-- Problem details --
Take the lines below beginning at the line that has "GIMAR Turnpakje TULIPA Lila (110, 504)" and stopping after the line that has "Mulher do tempo no México (76, 513)", and print them exactly as they are, with no other lines.

-- Extracted entries --

________________

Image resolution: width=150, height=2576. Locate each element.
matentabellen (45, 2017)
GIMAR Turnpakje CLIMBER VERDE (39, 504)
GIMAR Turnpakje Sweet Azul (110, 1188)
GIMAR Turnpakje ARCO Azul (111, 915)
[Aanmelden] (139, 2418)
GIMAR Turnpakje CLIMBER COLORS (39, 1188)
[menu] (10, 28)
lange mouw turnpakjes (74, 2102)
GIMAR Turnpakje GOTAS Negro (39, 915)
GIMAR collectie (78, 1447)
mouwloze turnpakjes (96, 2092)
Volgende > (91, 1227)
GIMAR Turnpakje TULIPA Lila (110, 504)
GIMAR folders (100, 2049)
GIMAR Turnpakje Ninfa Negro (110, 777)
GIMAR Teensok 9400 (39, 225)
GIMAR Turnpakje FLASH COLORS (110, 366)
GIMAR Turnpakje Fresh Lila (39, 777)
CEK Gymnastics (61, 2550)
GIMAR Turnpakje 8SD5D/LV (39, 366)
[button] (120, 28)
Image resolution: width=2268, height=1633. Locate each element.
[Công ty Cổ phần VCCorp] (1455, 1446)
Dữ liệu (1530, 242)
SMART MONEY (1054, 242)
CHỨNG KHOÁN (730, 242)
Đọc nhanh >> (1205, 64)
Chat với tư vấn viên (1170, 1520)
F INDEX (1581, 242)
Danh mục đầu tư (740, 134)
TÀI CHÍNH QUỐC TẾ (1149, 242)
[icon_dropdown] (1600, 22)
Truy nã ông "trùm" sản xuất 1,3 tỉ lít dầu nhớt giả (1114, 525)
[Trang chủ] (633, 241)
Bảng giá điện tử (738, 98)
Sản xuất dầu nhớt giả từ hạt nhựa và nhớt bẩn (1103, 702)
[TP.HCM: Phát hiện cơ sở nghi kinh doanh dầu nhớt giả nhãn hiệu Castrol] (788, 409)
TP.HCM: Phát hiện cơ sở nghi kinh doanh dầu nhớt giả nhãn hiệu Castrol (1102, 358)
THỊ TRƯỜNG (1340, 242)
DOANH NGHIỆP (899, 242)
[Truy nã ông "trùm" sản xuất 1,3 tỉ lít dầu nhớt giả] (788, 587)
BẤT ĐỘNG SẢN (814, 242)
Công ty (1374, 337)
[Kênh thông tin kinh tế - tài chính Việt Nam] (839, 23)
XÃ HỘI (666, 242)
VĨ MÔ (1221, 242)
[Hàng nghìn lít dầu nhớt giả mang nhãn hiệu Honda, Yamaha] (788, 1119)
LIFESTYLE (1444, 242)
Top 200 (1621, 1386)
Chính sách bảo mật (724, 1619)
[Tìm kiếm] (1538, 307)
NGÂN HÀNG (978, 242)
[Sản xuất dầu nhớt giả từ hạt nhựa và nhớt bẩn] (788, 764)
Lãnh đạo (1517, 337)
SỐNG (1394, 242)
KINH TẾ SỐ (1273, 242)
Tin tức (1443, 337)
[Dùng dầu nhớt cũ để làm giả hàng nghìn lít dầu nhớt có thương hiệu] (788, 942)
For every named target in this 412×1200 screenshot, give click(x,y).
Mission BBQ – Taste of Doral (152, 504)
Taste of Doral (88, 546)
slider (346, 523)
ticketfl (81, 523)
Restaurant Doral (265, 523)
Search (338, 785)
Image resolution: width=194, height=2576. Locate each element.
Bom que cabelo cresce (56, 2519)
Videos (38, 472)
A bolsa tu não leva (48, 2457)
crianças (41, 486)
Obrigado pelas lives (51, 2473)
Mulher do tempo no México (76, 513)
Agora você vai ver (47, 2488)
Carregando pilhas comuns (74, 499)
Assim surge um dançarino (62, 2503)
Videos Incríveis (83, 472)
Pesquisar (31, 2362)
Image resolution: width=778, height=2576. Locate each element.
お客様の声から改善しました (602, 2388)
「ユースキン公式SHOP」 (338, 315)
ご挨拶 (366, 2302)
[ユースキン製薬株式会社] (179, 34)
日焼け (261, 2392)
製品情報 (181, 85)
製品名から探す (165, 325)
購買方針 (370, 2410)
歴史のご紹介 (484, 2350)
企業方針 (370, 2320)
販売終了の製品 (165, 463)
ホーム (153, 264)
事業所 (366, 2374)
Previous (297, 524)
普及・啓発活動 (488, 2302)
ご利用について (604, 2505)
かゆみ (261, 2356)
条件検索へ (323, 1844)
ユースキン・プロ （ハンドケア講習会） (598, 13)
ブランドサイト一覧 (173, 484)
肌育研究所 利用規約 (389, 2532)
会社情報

________________

-- Solution below --
GIMAR Turnpakje TULIPA Lila (110, 504)
GIMAR folders (100, 2049)
GIMAR Turnpakje Ninfa Negro (110, 777)
GIMAR Teensok 9400 (39, 225)
GIMAR Turnpakje FLASH COLORS (110, 366)
GIMAR Turnpakje Fresh Lila (39, 777)
CEK Gymnastics (61, 2550)
GIMAR Turnpakje 8SD5D/LV (39, 366)
[button] (120, 28)
Image resolution: width=2268, height=1633. Locate each element.
[Công ty Cổ phần VCCorp] (1455, 1446)
Dữ liệu (1530, 242)
SMART MONEY (1054, 242)
CHỨNG KHOÁN (730, 242)
Đọc nhanh >> (1205, 64)
Chat với tư vấn viên (1170, 1520)
F INDEX (1581, 242)
Danh mục đầu tư (740, 134)
TÀI CHÍNH QUỐC TẾ (1149, 242)
[icon_dropdown] (1600, 22)
Truy nã ông "trùm" sản xuất 1,3 tỉ lít dầu nhớt giả (1114, 525)
[Trang chủ] (633, 241)
Bảng giá điện tử (738, 98)
Sản xuất dầu nhớt giả từ hạt nhựa và nhớt bẩn (1103, 702)
[TP.HCM: Phát hiện cơ sở nghi kinh doanh dầu nhớt giả nhãn hiệu Castrol] (788, 409)
TP.HCM: Phát hiện cơ sở nghi kinh doanh dầu nhớt giả nhãn hiệu Castrol (1102, 358)
THỊ TRƯỜNG (1340, 242)
DOANH NGHIỆP (899, 242)
[Truy nã ông "trùm" sản xuất 1,3 tỉ lít dầu nhớt giả] (788, 587)
BẤT ĐỘNG SẢN (814, 242)
Công ty (1374, 337)
[Kênh thông tin kinh tế - tài chính Việt Nam] (839, 23)
XÃ HỘI (666, 242)
VĨ MÔ (1221, 242)
[Hàng nghìn lít dầu nhớt giả mang nhãn hiệu Honda, Yamaha] (788, 1119)
LIFESTYLE (1444, 242)
Top 200 (1621, 1386)
Chính sách bảo mật (724, 1619)
[Tìm kiếm] (1538, 307)
NGÂN HÀNG (978, 242)
[Sản xuất dầu nhớt giả từ hạt nhựa và nhớt bẩn] (788, 764)
Lãnh đạo (1517, 337)
SỐNG (1394, 242)
KINH TẾ SỐ (1273, 242)
Tin tức (1443, 337)
[Dùng dầu nhớt cũ để làm giả hàng nghìn lít dầu nhớt có thương hiệu] (788, 942)
For every named target in this 412×1200 screenshot, give click(x,y).
Mission BBQ – Taste of Doral (152, 504)
Taste of Doral (88, 546)
slider (346, 523)
ticketfl (81, 523)
Restaurant Doral (265, 523)
Search (338, 785)
Image resolution: width=194, height=2576. Locate each element.
Bom que cabelo cresce (56, 2519)
Videos (38, 472)
A bolsa tu não leva (48, 2457)
crianças (41, 486)
Obrigado pelas lives (51, 2473)
Mulher do tempo no México (76, 513)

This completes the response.